Copy the data word for word, from the line containing "This screenshot has width=1568, height=527." through the end of the data. Leave out the pictures.
►
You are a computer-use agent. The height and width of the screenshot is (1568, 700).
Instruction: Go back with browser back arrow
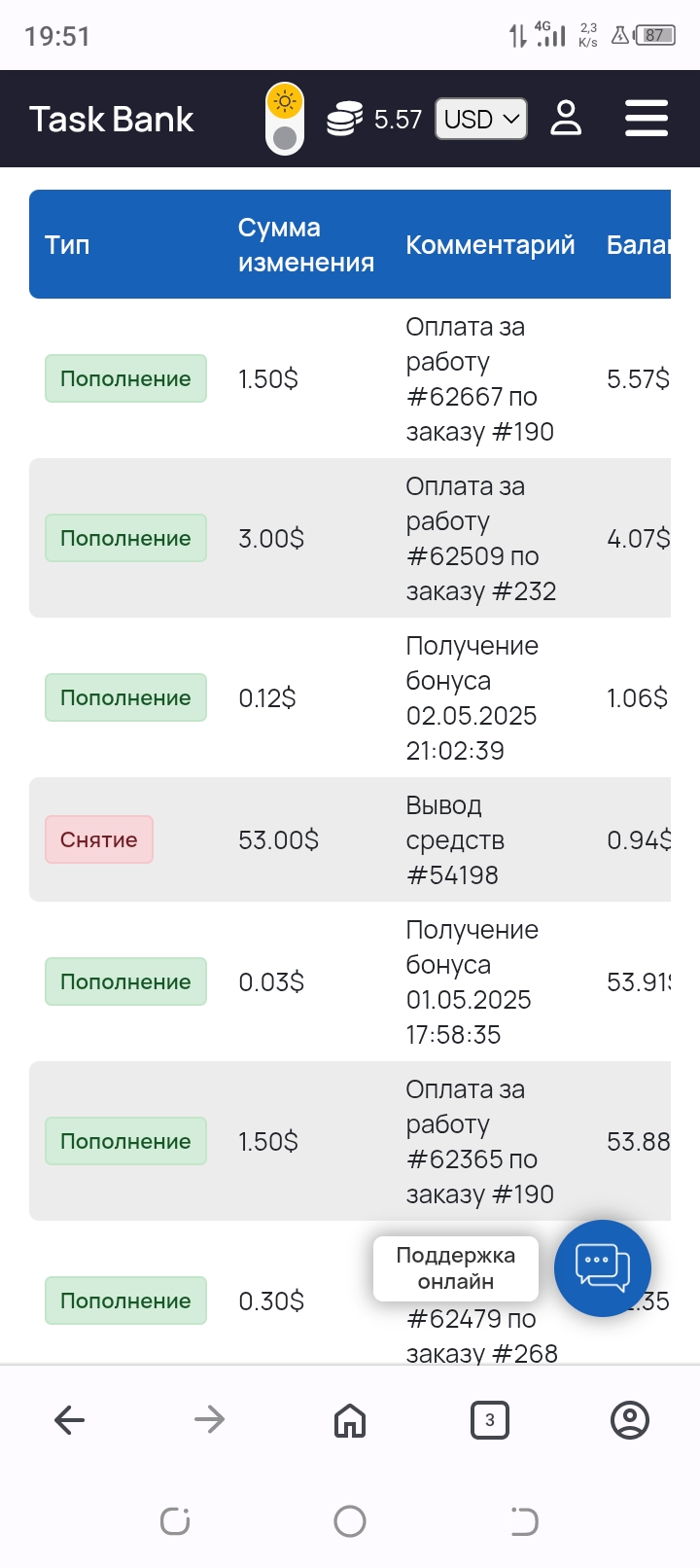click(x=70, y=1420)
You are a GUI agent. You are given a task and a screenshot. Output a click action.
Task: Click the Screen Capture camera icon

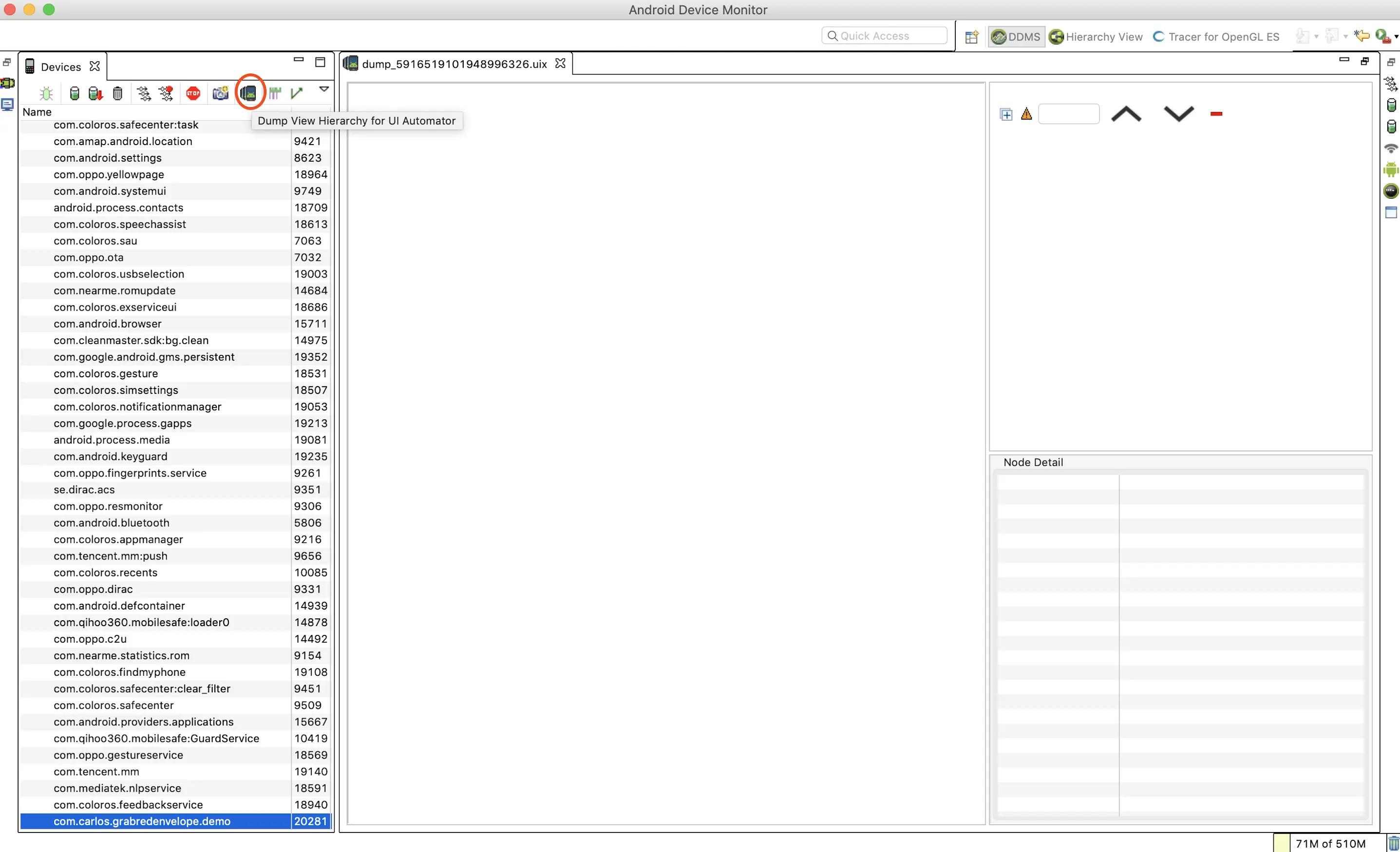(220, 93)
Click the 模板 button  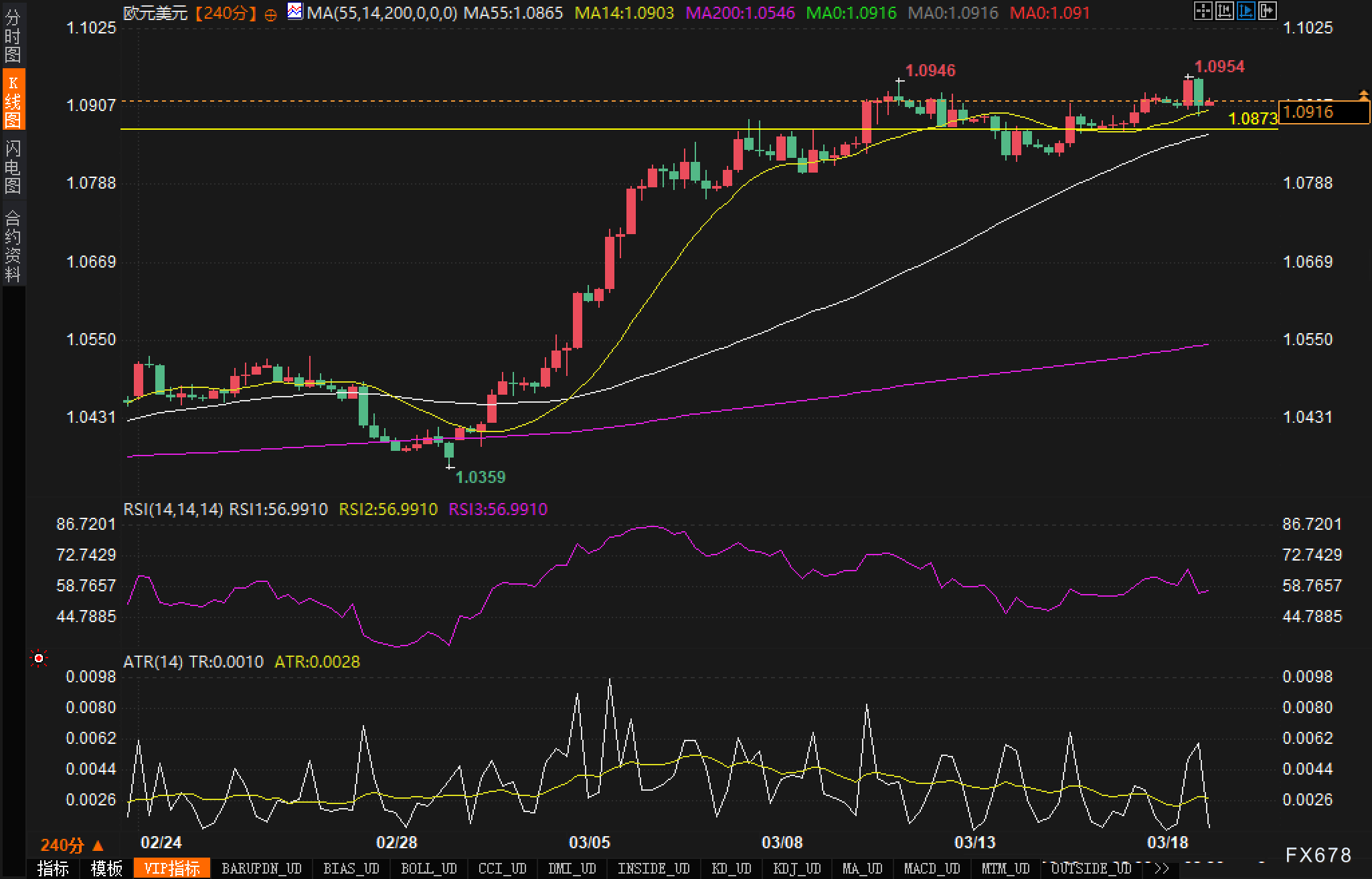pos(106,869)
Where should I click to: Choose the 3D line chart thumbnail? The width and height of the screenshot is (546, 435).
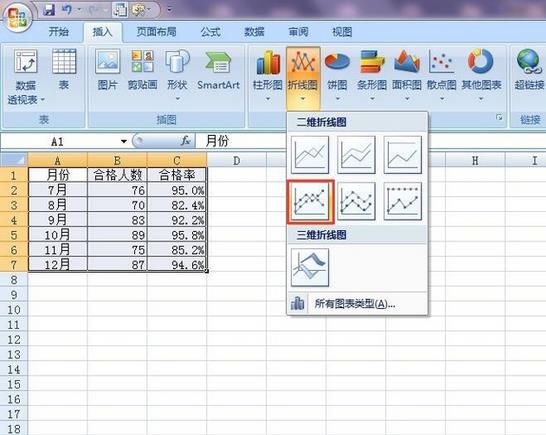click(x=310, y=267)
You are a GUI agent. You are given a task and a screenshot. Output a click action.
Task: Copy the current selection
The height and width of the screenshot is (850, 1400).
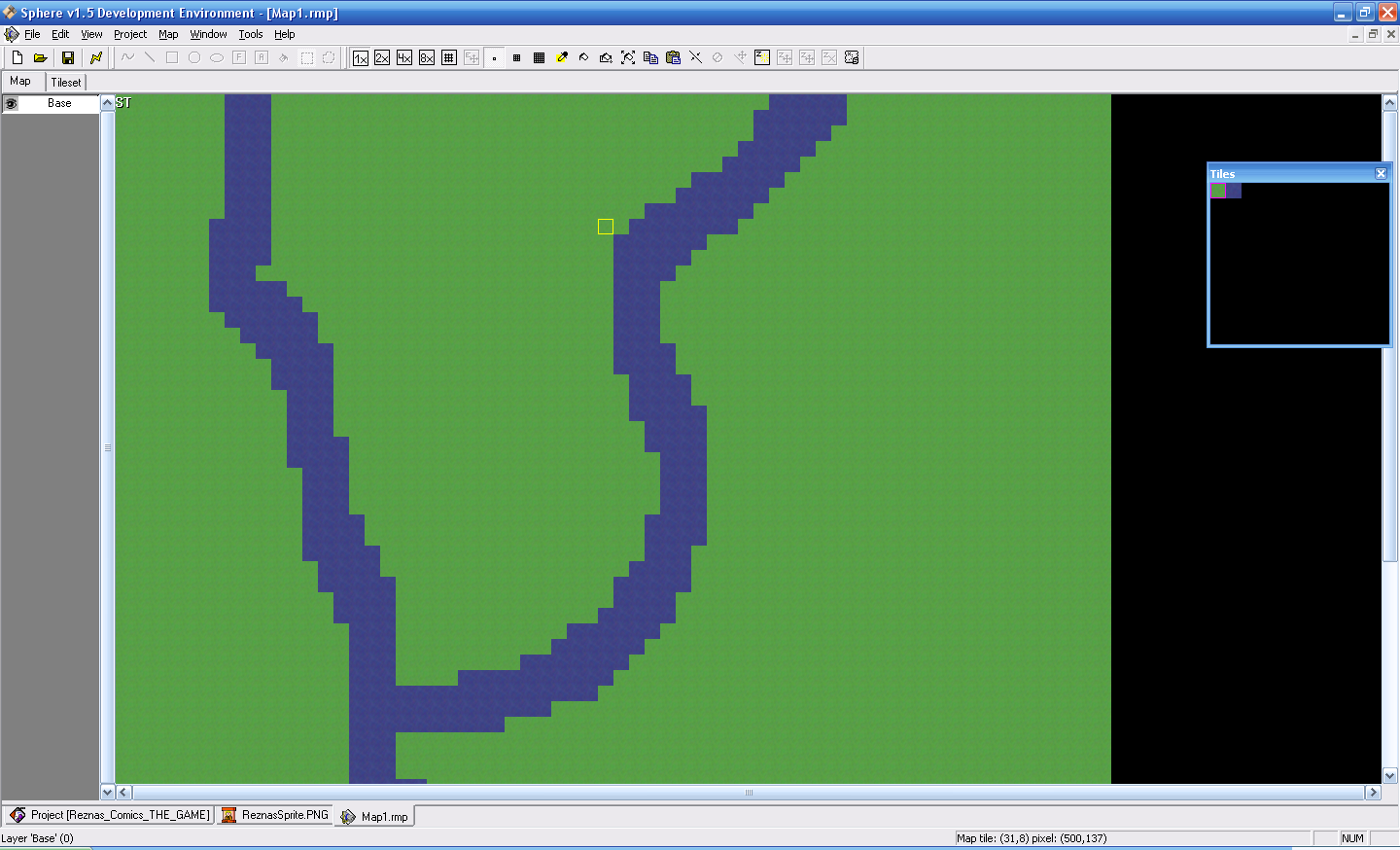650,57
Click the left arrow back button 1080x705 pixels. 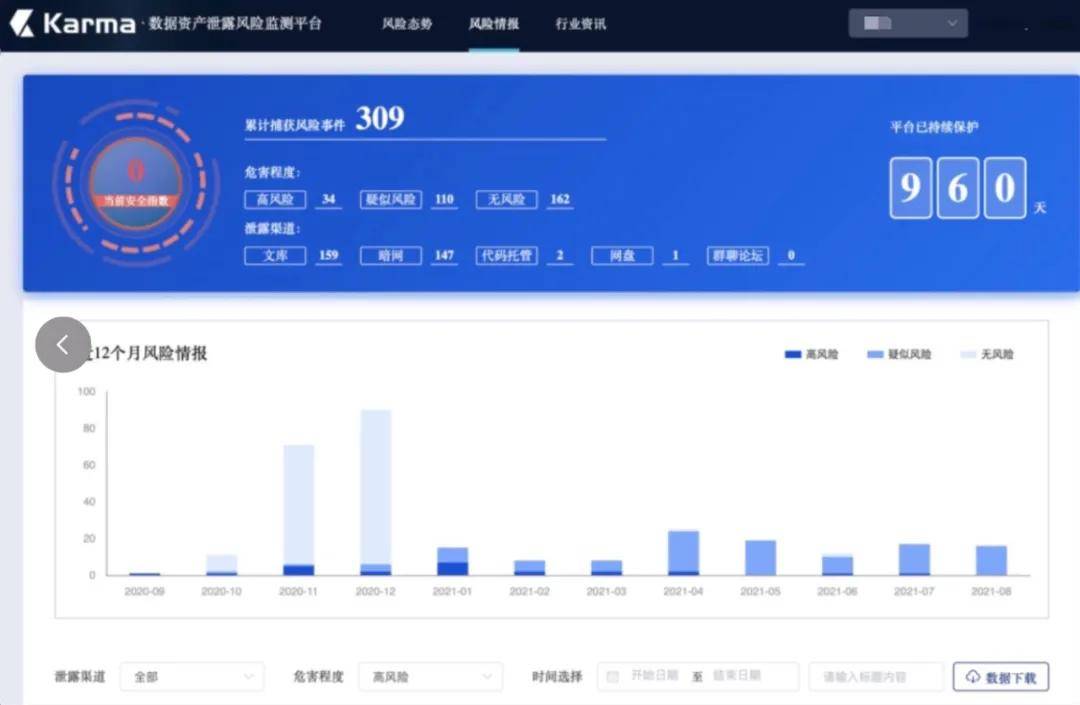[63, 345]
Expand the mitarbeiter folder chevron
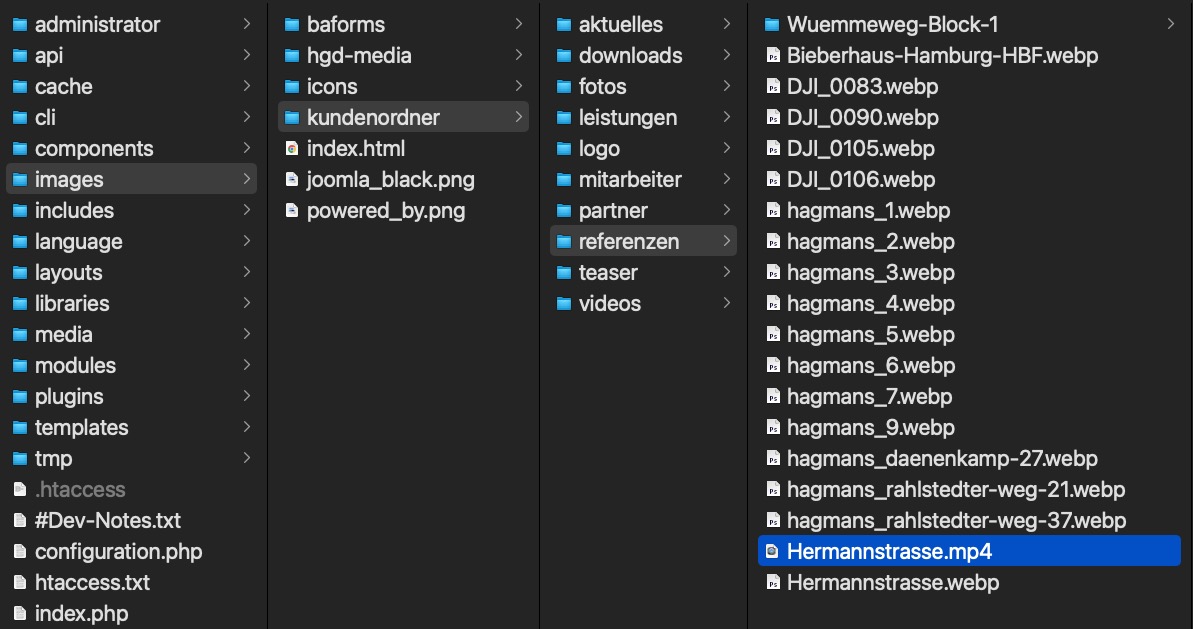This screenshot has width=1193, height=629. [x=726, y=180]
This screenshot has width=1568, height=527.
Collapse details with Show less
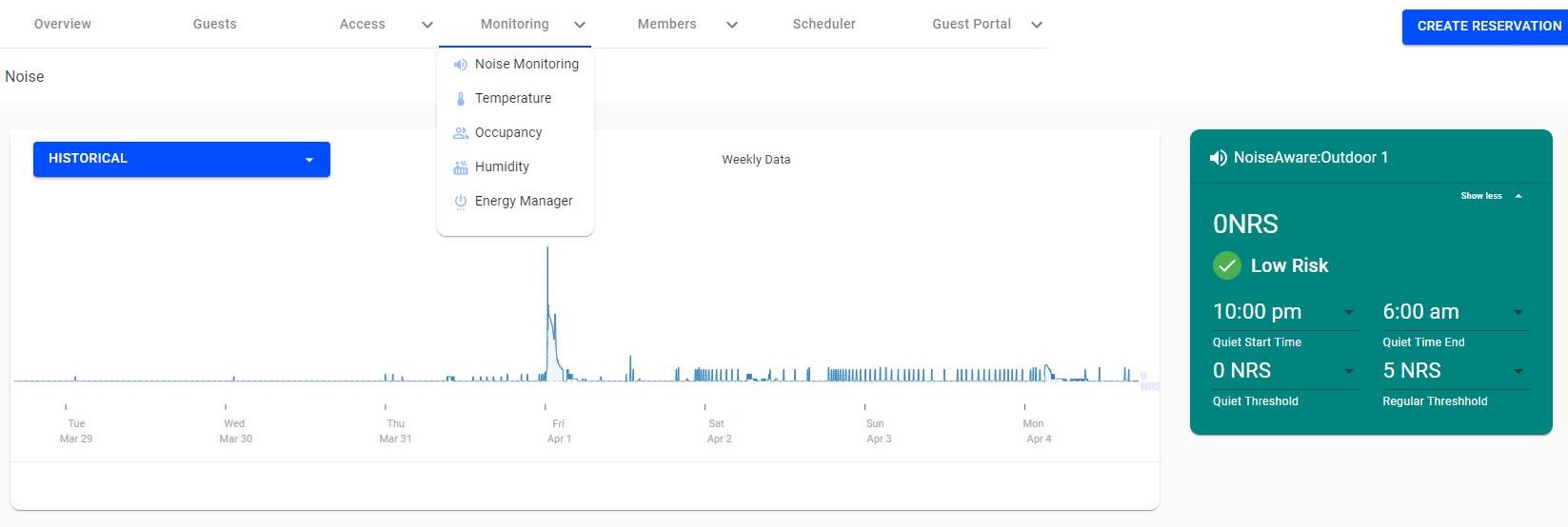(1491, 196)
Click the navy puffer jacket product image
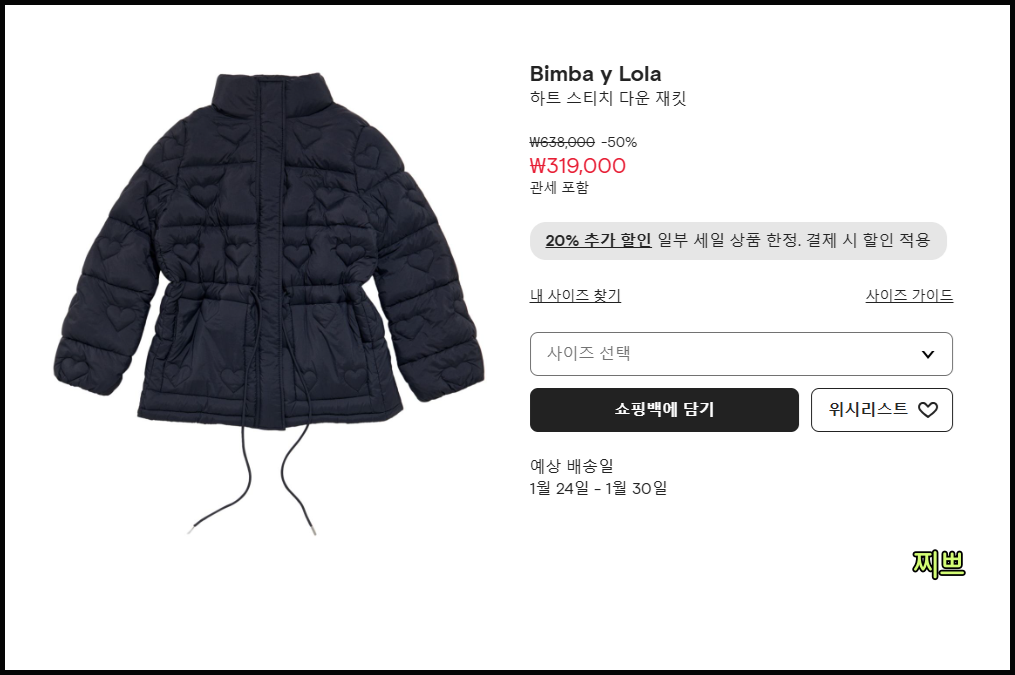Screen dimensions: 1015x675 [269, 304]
◄
Task answer:
This screenshot has width=1568, height=527.
Collapse details with Show less
(1491, 196)
Click the navy puffer jacket product image
Screen dimensions: 1015x675 [269, 304]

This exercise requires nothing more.